Ironis, tapi Satria tidak pernah merasa tenang ketika sikap atau ucapan Eriana tak seperti biasa. Bersikap terkendali atau mengatakan sesuatu yang logis bila tidak berkaitan dengan pekerjaan sungguh bukan tipikal Eriana sama sekali.
Satria tidak bermaksud merendahkan Eriana. Ia tidak bermaksud memandang remeh Eriana. Namun, demikianlah adanya.
Di mata Satria, Eriana selamanya akan menjadi seorang cewek yang berbeda. Tak sama seperti cewek kebanyakan dan kerap mengejutkannya.
Aneh? Satria tidak akan menampik bahwa ia pernah menuding Eriana seperti itu.

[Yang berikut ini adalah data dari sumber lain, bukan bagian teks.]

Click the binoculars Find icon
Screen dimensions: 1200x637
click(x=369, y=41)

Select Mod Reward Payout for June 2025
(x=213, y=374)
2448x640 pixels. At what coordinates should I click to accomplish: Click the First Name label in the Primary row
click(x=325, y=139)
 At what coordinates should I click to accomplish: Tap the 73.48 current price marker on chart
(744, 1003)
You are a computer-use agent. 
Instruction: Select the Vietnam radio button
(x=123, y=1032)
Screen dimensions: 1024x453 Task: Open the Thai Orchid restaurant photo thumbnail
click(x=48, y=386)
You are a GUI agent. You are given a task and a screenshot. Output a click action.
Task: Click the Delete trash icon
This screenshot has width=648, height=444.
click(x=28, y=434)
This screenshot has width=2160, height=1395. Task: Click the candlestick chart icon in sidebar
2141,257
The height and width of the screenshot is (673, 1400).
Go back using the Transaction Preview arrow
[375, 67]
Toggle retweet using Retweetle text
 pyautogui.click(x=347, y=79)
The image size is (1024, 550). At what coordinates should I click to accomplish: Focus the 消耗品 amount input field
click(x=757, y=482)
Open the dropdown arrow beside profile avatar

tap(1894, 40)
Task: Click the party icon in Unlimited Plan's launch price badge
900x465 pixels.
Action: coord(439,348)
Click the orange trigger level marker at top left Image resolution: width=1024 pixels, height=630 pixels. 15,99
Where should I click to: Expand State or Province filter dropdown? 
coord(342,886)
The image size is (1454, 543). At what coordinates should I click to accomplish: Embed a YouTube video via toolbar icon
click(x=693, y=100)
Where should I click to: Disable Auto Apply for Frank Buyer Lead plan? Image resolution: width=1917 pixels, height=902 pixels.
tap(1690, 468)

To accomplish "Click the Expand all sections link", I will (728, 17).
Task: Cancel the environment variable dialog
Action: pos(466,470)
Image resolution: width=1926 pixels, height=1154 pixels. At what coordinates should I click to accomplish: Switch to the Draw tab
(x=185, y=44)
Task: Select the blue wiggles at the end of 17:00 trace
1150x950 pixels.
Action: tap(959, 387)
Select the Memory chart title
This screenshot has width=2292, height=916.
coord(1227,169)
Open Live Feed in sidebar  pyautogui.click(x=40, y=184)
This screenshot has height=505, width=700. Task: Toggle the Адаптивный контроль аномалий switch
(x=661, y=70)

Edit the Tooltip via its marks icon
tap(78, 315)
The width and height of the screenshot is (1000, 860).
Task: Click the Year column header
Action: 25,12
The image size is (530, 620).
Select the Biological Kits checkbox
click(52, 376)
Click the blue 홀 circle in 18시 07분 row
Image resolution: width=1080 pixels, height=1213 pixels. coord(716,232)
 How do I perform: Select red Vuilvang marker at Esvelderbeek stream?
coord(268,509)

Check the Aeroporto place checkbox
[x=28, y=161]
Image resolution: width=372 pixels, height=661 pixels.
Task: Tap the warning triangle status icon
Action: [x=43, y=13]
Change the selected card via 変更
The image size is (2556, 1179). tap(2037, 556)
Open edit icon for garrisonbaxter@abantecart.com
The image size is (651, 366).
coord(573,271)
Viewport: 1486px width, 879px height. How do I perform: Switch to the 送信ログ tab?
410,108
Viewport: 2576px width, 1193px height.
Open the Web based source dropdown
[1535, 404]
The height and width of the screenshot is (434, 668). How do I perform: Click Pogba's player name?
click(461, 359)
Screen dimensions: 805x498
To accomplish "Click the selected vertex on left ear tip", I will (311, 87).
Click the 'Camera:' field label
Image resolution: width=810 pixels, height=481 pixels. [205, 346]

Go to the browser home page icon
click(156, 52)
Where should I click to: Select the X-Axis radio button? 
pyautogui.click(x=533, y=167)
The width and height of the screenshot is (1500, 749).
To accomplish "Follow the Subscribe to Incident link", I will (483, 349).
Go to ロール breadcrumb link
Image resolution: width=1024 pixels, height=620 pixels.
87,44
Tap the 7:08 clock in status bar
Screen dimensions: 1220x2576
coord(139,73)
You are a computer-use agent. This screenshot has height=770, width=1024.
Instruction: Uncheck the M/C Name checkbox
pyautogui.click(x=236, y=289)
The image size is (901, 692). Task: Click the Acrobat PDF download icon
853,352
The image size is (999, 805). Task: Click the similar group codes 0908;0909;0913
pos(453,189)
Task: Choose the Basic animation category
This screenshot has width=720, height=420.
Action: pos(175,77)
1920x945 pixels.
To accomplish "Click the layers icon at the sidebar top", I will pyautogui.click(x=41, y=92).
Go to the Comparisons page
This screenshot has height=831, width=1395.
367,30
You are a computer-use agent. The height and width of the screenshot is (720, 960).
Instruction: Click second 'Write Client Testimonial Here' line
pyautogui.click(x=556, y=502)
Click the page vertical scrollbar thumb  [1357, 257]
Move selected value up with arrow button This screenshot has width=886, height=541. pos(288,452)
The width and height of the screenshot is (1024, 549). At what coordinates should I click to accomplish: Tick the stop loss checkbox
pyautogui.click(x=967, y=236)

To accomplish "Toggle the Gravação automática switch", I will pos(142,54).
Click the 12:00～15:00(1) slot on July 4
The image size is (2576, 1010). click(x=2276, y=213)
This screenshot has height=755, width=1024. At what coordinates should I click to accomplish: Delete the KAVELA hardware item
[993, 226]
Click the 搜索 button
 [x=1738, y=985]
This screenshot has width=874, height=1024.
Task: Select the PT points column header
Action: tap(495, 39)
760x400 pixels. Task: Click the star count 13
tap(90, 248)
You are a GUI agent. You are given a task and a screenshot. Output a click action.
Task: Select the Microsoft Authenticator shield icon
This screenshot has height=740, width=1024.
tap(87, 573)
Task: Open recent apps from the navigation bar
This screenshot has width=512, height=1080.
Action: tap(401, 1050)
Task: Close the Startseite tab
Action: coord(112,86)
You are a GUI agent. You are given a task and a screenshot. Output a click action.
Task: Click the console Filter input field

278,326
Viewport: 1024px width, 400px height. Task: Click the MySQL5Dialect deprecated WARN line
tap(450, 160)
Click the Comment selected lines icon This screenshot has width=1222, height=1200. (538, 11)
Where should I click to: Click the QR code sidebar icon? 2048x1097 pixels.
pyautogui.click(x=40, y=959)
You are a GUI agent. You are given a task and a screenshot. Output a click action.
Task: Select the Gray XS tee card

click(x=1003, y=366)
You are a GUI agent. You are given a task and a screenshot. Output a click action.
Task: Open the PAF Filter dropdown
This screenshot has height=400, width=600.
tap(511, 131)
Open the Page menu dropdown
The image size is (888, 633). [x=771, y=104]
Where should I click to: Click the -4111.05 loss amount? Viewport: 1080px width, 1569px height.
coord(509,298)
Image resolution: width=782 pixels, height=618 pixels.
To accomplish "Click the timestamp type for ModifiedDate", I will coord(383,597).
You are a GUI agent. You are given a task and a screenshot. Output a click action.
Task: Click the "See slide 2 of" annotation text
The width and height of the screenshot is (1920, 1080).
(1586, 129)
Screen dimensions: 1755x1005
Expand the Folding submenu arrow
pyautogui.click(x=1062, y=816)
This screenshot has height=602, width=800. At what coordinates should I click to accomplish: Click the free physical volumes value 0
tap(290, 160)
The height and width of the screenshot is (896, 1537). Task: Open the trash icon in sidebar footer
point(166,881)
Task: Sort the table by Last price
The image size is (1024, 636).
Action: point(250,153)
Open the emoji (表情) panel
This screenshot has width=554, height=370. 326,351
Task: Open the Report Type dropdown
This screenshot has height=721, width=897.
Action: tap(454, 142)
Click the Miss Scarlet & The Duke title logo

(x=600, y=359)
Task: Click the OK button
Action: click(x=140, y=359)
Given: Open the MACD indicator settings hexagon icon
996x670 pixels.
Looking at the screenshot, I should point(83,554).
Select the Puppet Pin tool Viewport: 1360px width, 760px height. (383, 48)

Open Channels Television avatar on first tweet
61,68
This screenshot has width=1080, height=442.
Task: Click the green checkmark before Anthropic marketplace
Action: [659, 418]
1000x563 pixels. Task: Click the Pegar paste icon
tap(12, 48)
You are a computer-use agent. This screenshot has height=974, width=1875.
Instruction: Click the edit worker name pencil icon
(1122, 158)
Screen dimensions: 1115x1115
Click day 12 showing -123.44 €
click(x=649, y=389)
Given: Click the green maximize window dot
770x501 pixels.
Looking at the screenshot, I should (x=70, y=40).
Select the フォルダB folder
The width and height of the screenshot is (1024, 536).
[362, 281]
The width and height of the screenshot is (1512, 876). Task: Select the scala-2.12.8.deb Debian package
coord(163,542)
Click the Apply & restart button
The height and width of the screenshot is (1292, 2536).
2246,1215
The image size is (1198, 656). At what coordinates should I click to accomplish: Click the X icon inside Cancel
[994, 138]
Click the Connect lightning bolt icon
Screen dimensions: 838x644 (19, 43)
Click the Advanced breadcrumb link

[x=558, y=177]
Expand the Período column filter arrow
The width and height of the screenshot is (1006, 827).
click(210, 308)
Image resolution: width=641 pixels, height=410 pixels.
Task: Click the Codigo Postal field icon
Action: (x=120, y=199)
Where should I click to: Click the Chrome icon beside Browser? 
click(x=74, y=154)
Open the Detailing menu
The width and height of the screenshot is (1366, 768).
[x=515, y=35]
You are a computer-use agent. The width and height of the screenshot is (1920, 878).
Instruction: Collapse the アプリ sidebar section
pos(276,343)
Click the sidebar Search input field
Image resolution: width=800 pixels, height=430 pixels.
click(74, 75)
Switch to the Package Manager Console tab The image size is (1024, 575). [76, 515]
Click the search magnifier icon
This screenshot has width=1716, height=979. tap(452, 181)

Dari awal mereka berinteraksi sebagai bos dan sekretaris. Pun seiring waktu berjalan, Satria yakin pada satu hal.
Seharusnya profesor bahasa di Indonesia mencari kata yang lebih dari sekadar 'aneh'.
Eriana memang aneh. Ia adalah bentuk nyata dari perwujudan tak terduga akan seorang wanita. Ia cerdas dan saking pintarnya selalu memiliki rute pemikiran lain dari yang lain.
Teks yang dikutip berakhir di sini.